AIUI, the threat model isn't "self signed versus not," I would suspect the modern threat model is "current release signed by the same cert as prior release". The Android ecosystem is backed by this threat model, and (zip parsing nonsense aside) seems to be doing well with it. Even F-Droid, which runs their own signing stack, participates although it is not compatible with the Play Store distribution mechanism due to "who owns the signing key"
It’s compatible if reproducible builds are used: https://fdroid.gitlab.io/jekyll-fdroid/docs/Reproducible_Bui...
That's interesting, thanks for drawing my attention to it. I would need to go spelunking around to see how they reference an .apk from the Play Store, which I got the impression used crazypants gRPC shenanigans for building download URLs
---
I went sniffing around and while I didn't go through all tens of pages, it sure does seem like that's only used for non-Play Store style verification, and thus my assertion seems to stand https://gitlab.com/search?group_id=28397&project_id=36528&se...
Oh, I got it – apparently Play App Signing is mandatory now: https://developer.android.com/studio/publish/preparing#publi...

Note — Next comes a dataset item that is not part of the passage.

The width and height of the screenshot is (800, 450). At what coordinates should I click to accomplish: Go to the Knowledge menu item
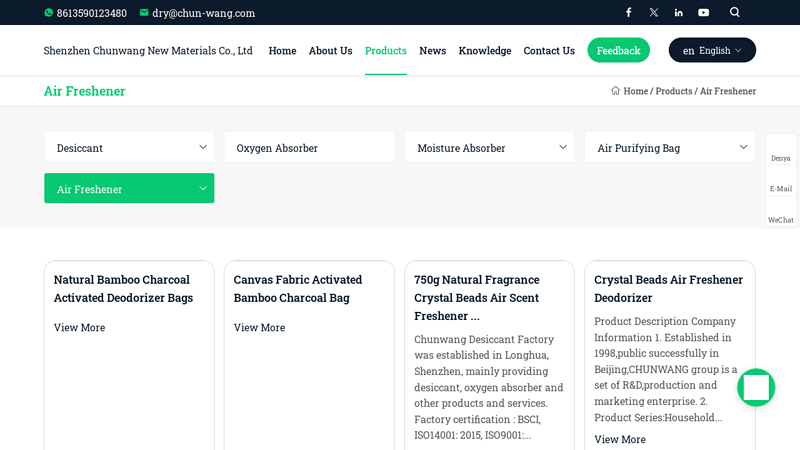485,51
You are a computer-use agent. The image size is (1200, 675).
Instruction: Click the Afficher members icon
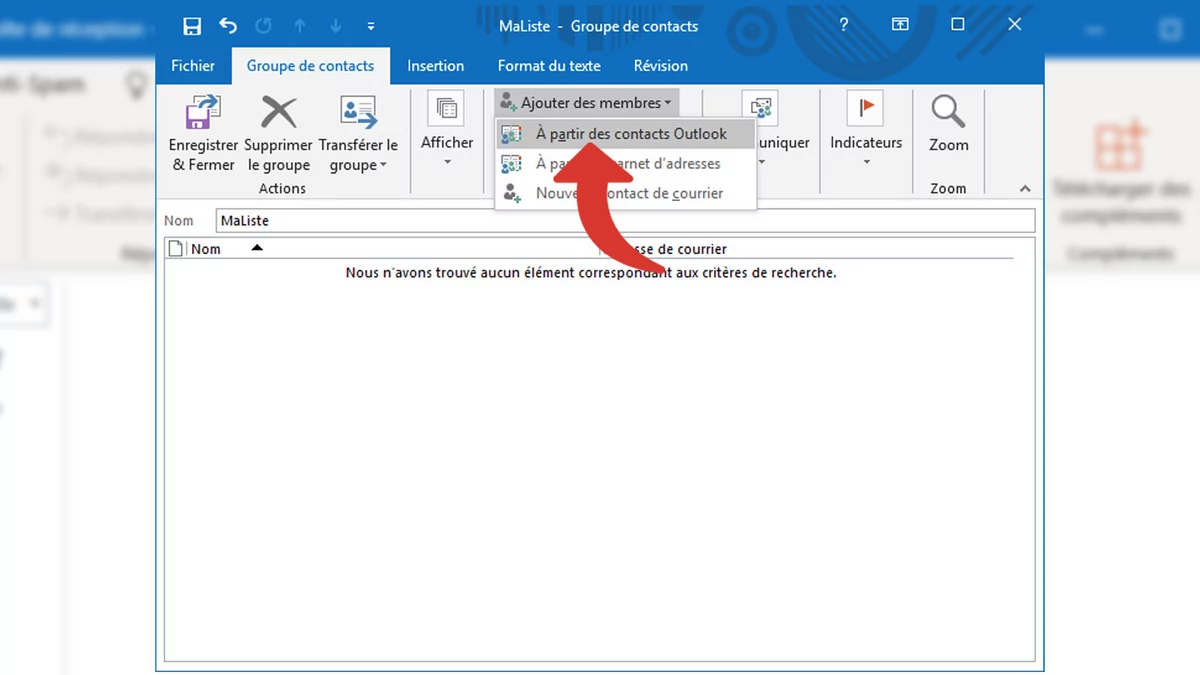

This makes it a bit trickier, yeah, though if the developer can get an APK signed with their Play App Signing key, and the app in question is a reproducible build, they can then publish it in F-Droid: https://fdroid.gitlab.io/jekyll-fdroid/docs/Reproducible_Bui...
(and probably they can upload it to their GitHub releases or something so that F-Droid picks it up from there)
I think that trusted publishing has had a bigger impact than the gem signing that was introduced years ago and never worked well because the infrastructure wasn't present.